[Given records — start]

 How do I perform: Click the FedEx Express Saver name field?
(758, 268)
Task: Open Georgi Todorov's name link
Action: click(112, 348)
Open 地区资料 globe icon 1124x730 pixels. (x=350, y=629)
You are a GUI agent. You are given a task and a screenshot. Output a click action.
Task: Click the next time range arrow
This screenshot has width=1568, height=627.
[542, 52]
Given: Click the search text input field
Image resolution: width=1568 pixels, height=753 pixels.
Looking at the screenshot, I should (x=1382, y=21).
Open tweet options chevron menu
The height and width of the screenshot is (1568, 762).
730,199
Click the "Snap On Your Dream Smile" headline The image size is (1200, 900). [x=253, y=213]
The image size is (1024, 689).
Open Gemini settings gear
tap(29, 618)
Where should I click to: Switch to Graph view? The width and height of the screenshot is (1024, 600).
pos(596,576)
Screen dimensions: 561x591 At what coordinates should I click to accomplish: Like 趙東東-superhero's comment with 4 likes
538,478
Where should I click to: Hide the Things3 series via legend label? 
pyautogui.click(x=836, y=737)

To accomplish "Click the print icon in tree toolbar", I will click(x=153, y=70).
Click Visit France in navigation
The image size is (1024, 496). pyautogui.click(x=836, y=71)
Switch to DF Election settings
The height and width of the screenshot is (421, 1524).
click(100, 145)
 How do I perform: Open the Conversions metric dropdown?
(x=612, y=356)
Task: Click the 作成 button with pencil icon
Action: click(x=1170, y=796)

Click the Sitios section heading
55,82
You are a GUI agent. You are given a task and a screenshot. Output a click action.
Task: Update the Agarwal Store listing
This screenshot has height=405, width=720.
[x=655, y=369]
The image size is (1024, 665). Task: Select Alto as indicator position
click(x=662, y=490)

[Given records — finish]

About this exercise =
The span to give again runs from the line with "How do I perform: Open" through the last line of the records above; reproduce it exactly and nothing more.

Answer to the problem =
 How do I perform: Open the Conversions metric dropdown?
(x=612, y=356)
Task: Click the 作成 button with pencil icon
Action: click(x=1170, y=796)

Click the Sitios section heading
55,82
You are a GUI agent. You are given a task and a screenshot. Output a click action.
Task: Update the Agarwal Store listing
This screenshot has height=405, width=720.
[x=655, y=369]
The image size is (1024, 665). Task: Select Alto as indicator position
click(x=662, y=490)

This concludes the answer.